Have your cake and eat it, too

When we’re double-minded we don’t get much done. Here’s how to develop the singular focus required to achieve your goals: the double-bind exercise

Life is full of contradictions

People often contradict themselves and pointing them out can be extremely valuable. Consider an adolescent with a cannabis use disorder that’s on probation. If her drug test is positive for marijuana, then she’ll be sent to inpatient treatment for 90 days.

On one hand, she wants to stay in the free world and not go to treatment. On the other hand, she wants to smoke marijuana. Her desire for freedom and marijuana are juxtaposed. She can’t have her cake and eat it, too.

The double-bind exercise

There’s a tool we use in therapy that helps her resolve this ambivalence, tipping the scales toward the most favorable outcome. It’s called the double-bind exercise. Here’s how it works.

Together we’ll explore both paths forward:

  1. Pursuing freedom by abstaining from marijuana
  2. Smoking marijuana to her heart’s desire.

For therapy to be effective we must remove judgment from the equation. We don’t say whether each of the two options is good or bad. The therapist simply lets the client think through the fork in the road, herself.

Next steps

For each path forward we ask two questions:

  • What’s the best-case scenario?
  • What’s the worst-case scenario?

Our client will talk through the best and worst possible outcomes for each path forward. It’s best practice to write down her remarks on a large whiteboard for her to see in two columns, one for each of the two paths.

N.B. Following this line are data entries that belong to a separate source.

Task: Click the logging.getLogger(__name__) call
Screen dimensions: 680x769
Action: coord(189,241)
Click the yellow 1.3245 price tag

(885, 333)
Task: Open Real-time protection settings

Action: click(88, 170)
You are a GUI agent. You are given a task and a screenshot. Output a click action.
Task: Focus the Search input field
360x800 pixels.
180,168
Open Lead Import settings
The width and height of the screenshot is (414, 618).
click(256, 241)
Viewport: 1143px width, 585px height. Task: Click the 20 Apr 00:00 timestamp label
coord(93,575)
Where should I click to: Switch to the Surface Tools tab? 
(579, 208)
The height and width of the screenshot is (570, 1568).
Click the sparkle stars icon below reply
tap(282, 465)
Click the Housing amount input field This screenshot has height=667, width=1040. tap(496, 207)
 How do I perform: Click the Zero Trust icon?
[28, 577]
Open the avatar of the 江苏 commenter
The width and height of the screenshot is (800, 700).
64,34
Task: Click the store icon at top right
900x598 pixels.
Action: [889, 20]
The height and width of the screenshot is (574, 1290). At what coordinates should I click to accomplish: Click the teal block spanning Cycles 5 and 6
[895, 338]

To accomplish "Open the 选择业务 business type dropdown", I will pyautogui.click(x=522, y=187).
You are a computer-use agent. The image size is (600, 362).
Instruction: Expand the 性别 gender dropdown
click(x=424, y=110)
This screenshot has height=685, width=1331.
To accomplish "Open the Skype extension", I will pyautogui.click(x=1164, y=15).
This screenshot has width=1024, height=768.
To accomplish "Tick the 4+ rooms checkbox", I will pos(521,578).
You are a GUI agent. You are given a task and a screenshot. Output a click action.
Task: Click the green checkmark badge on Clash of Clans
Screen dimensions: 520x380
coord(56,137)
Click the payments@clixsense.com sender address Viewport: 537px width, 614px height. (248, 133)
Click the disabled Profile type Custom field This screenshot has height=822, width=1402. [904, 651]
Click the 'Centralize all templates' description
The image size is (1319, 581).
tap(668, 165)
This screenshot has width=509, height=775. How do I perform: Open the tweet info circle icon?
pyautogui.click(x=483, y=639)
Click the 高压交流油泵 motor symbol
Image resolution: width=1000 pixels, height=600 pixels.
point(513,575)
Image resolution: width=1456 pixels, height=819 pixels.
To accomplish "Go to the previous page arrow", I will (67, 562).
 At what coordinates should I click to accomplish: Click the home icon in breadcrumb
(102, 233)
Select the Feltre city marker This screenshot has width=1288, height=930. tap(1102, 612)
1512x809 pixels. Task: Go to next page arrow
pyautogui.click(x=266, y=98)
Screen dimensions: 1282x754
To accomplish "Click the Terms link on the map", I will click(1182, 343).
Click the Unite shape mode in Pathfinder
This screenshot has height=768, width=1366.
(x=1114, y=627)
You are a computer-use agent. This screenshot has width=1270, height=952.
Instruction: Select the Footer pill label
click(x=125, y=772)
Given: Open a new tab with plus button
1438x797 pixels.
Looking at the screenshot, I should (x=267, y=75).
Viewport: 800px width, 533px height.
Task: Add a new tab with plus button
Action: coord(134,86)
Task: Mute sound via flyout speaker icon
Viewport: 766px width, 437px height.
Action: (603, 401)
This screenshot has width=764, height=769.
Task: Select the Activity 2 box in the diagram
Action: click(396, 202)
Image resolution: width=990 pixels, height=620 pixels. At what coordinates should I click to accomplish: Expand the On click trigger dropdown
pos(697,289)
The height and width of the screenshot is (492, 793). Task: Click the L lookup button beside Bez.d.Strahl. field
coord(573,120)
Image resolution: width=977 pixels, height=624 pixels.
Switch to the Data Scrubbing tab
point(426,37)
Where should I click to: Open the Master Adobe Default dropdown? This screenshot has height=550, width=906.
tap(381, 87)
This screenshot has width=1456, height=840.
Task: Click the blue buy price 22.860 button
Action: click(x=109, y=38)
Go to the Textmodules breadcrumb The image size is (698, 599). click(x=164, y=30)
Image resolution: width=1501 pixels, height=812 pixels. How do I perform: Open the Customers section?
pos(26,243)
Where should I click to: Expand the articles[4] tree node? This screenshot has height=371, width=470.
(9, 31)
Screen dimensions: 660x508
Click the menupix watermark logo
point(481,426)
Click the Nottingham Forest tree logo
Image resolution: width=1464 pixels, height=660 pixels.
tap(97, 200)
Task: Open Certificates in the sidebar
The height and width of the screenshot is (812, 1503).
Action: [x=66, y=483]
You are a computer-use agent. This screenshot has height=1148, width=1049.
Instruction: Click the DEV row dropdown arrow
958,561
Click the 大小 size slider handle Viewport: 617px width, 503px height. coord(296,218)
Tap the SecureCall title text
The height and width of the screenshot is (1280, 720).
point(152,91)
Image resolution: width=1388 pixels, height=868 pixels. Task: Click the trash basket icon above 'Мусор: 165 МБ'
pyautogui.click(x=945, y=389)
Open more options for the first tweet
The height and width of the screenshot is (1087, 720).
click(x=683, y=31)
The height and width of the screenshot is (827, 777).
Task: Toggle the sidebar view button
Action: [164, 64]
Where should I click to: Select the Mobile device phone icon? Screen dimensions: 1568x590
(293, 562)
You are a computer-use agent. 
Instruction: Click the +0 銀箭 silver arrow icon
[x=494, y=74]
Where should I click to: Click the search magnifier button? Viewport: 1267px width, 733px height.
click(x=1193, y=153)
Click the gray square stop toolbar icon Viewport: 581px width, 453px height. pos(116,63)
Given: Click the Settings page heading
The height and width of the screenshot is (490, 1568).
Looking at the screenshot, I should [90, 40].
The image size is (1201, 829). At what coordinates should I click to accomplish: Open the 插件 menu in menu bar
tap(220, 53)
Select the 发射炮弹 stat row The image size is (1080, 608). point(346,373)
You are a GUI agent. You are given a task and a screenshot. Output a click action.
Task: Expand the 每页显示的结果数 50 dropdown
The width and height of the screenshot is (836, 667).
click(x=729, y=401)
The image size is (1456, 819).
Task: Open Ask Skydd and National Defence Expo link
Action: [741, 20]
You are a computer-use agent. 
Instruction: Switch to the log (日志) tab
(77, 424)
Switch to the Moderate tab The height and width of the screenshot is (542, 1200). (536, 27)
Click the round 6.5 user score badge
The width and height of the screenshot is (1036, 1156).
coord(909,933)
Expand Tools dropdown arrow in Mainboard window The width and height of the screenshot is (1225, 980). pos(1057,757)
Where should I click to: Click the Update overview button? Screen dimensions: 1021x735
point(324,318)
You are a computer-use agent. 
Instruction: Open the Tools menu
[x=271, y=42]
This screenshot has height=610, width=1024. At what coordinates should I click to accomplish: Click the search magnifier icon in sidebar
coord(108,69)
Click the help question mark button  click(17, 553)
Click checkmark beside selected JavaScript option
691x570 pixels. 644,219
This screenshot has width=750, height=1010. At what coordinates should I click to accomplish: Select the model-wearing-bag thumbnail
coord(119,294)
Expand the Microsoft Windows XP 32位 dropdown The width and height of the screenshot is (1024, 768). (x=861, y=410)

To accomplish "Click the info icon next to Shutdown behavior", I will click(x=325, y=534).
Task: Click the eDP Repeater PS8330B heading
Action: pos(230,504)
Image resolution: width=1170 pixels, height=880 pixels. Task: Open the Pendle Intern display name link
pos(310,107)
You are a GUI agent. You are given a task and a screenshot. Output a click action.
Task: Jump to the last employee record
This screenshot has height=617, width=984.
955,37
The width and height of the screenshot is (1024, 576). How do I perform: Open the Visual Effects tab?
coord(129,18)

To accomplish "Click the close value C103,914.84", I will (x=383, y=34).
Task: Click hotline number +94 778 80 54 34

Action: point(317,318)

Finally, the magic of logic, “Given best- and worst-case scenarios for each, which of the two paths makes the most sense?”

Deciding for herself

We empower our clients to decide for themselves. Personal transformation is more likely to occur when it’s their idea. Where most people will interject and tell her what to do, a highly skilled therapist will empower her to choose for herself.

Other uses

The double-bind exercise can be used with any inner conflict to help a person decide which path to take at the proverbial fork in the road. We’ve seen it successfully implemented to resolve the following:

  • To live or die
  • To “work it out” or divorce
  • To quit or stay at a job
  • To change or not to change

There are numerous ways to use the double-bind exercise. It comes in quite handy when we find ourselves in a dilemma. The bottom line is, we’re more useful as therapists when we simply help people see the fork in the road for themselves more clearly.